TASK TO CARRY OUT — Once the pictures are set aside, transcribe each line of the listing exactly.

::::::::

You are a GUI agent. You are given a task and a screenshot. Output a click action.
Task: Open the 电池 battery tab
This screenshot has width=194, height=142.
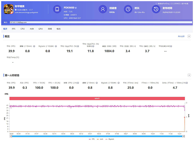(59, 29)
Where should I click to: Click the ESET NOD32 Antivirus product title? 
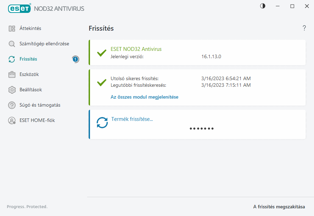[x=136, y=49]
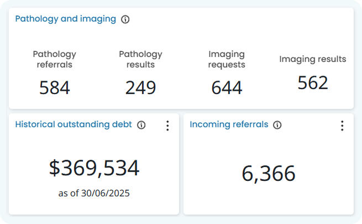This screenshot has height=224, width=362.
Task: Click the 'as of 30/06/2025' date text
Action: tap(94, 193)
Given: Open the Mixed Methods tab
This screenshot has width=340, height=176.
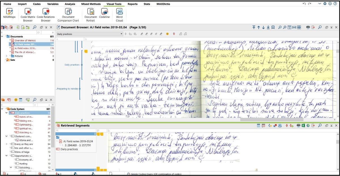Looking at the screenshot, I should [91, 4].
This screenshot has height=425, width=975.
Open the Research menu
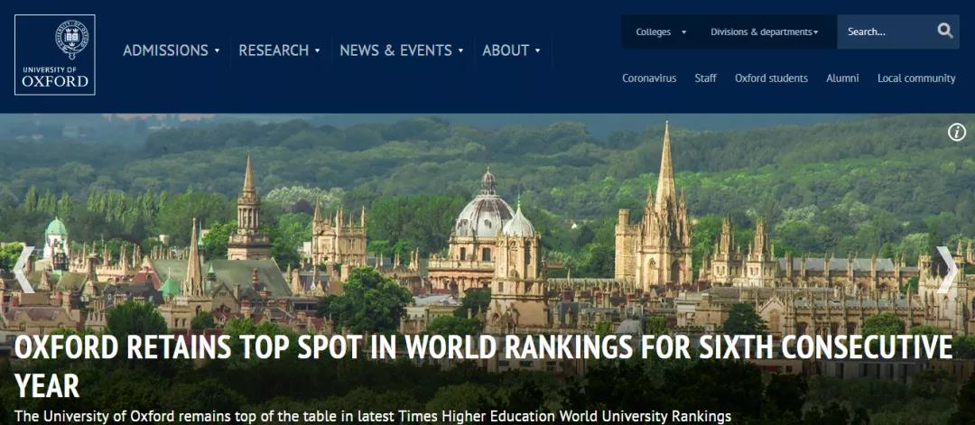[x=279, y=51]
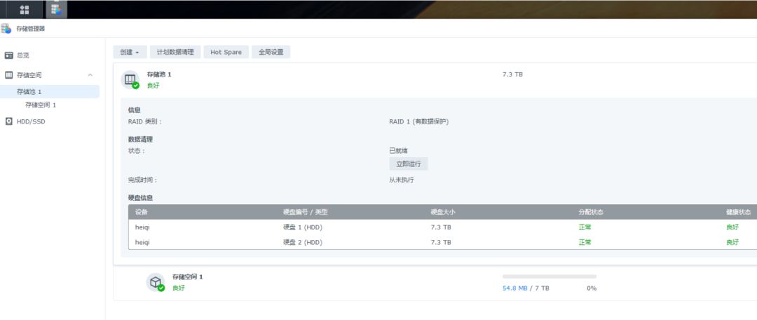
Task: Click the 存储池 1 pool status icon
Action: (131, 80)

::::::::

TASK ANSWER —
You are a GUI agent. You are given a task and a screenshot. Output a click action.
Task: Open the 电池 battery tab
This screenshot has width=194, height=142.
(59, 29)
Where should I click to: Click the ESET NOD32 Antivirus product title? 
[x=136, y=49]
This screenshot has height=224, width=362.
Task: Click the 'as of 30/06/2025' date text
Action: tap(94, 193)
Given: Open the Mixed Methods tab
This screenshot has width=340, height=176.
Looking at the screenshot, I should [91, 4].
This screenshot has height=425, width=975.
Open the Research menu
[x=279, y=51]
Task: Click the 存储池 1 pool status icon
Action: (131, 80)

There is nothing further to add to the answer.